Dr. Marc G. Ghany from the National Institute of Diabetes and Digestive and Kidney Diseases in Bethesda, Maryland, addressed the ongoing debate of whom to treat for chronic HCV in a related editorial.

“All patients with chronic HCV infection should be considered candidates for therapy, and mild liver disease is not a reason to deny a patient therapy who otherwise qualifies for treatment,” he told Reuters Health by email.

But treatment is expensive, with costs ranging from $66,000 for 12 weeks of treatment with simeprevir to $84,000 for 12 weeks of treatment with sofosbuvir.

“The hope is that with the approval of other regimens, competition will drive down costs,” Dr. Ghany said. “It remains to be seen how much cheaper the drugs will become, but it is unlikely in the near future that costs will decrease to the point where we will be able to treat everyone who is infected with hepatitis C virus.”

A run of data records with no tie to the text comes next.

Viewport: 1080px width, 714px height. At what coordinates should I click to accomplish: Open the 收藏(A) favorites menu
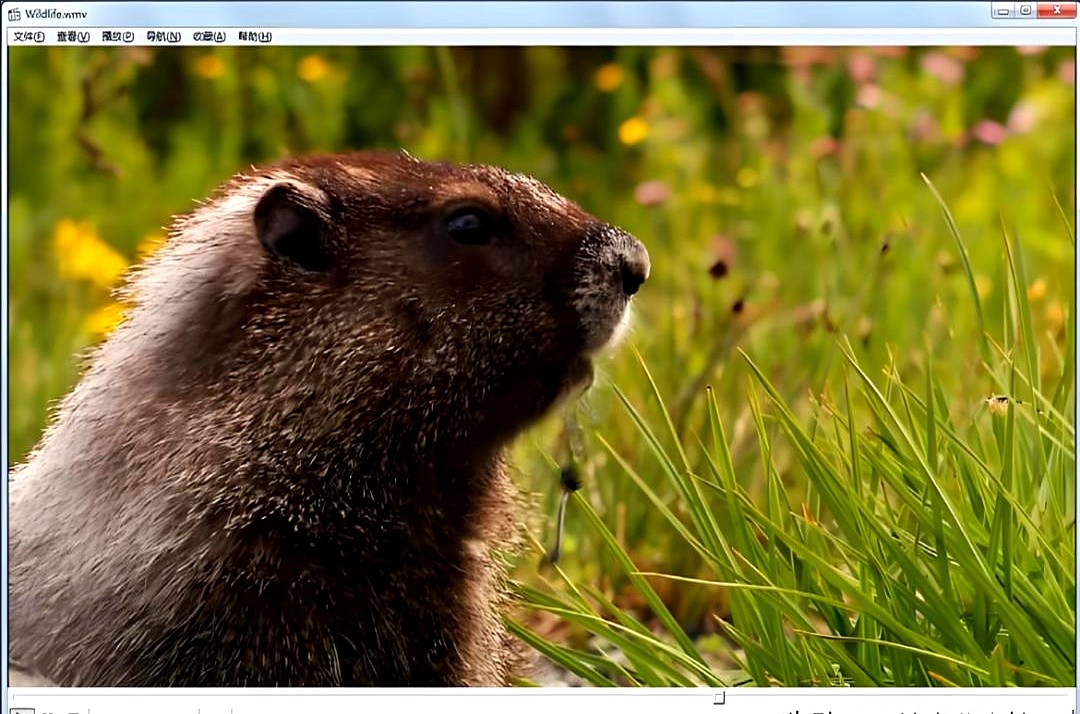209,37
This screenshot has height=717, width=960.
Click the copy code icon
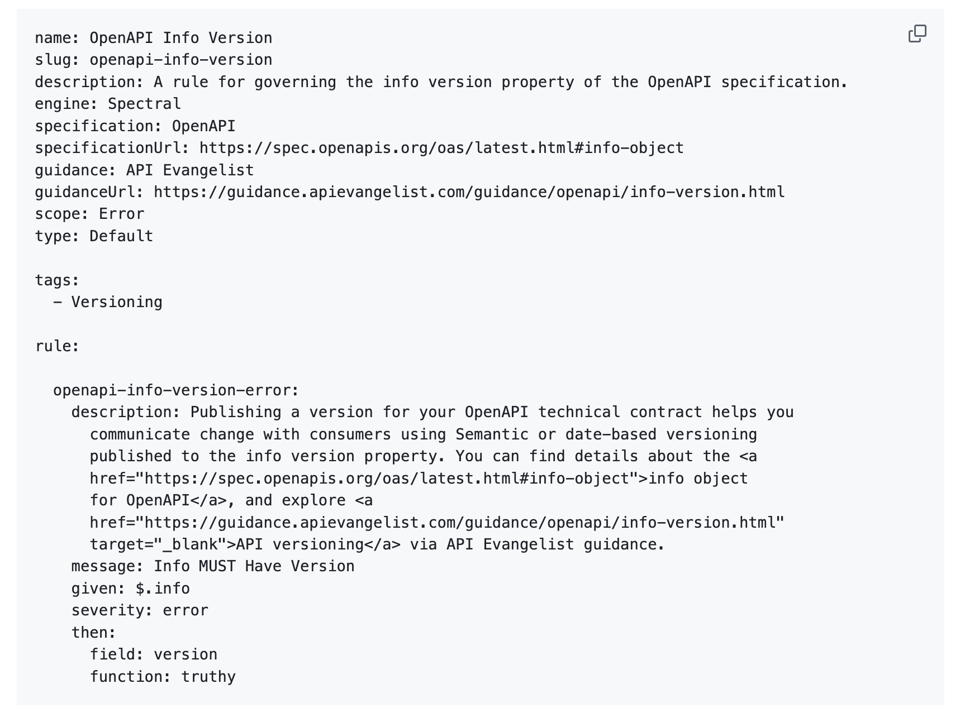[x=917, y=35]
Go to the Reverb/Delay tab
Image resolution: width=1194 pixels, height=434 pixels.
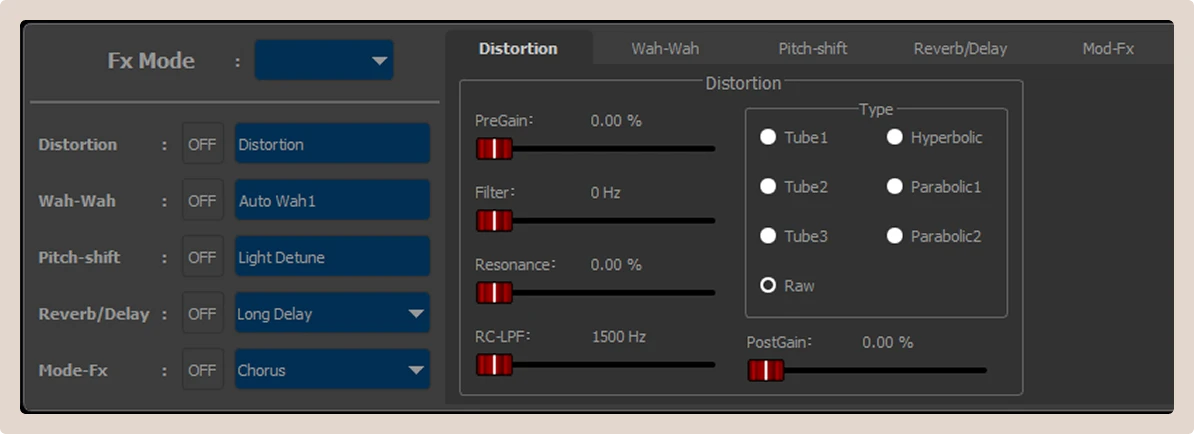click(x=960, y=48)
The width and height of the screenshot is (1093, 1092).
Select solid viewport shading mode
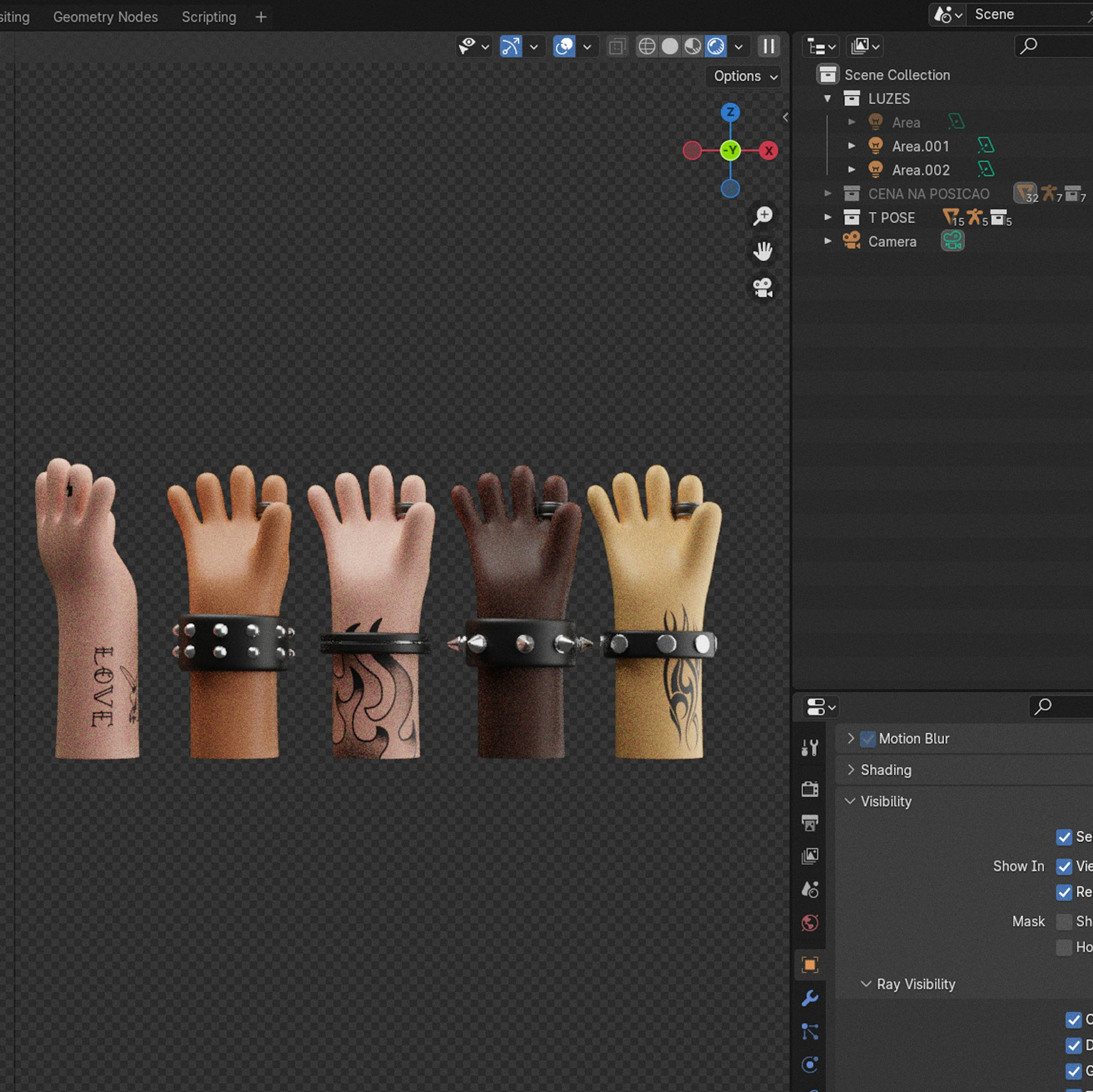pos(670,46)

“We still have to identify the large number of people who are unaware of their diagnosis and get them into care, including counseling on measures to prevent transmission, disease progression, and treatment,” he concluded.
“This kind of study should remind physicians about the importance of non-viral, modifiable factors of accelerated liver fibrosis progression,” Dr. Francesco Negro from Geneva University Hospital in Switzerland, who has published extensively on HCV infection, told Reuters Health. “One may think that treating HCV with antivirals may be the end of the story, thus forgetting about the formidable impact of alcohol drinking, cannabis smoking, and the metabolic syndrome. The VA population is particularly vulnerable in this respect.”

“That their progression seemed to slow down once the diagnosis of cirrhosis was made suggests (although other explanations may be possible) that these persons became aware of the severity of their liver disease and tried to adopt a healthier lifestyle,” said Dr. Negro, who was not involved in the research. “If this is true, our job should be to avoid reaching the cirrhotic stage, a stage when the risk of developing liver cancer may be hard to eliminate completely.”

“We still have a lot of things to learn regarding the pathophysiology of hepatitis C,” he said.